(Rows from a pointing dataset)
--- Begin ---
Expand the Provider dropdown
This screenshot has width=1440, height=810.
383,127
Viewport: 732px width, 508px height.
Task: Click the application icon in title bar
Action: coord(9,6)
--- End ---
#### PROMPT
Reproduce every one of the rows above, character for character, with no changes.

#### SOLVED EXERCISE
Expand the Provider dropdown
This screenshot has width=1440, height=810.
383,127
Viewport: 732px width, 508px height.
Task: Click the application icon in title bar
Action: coord(9,6)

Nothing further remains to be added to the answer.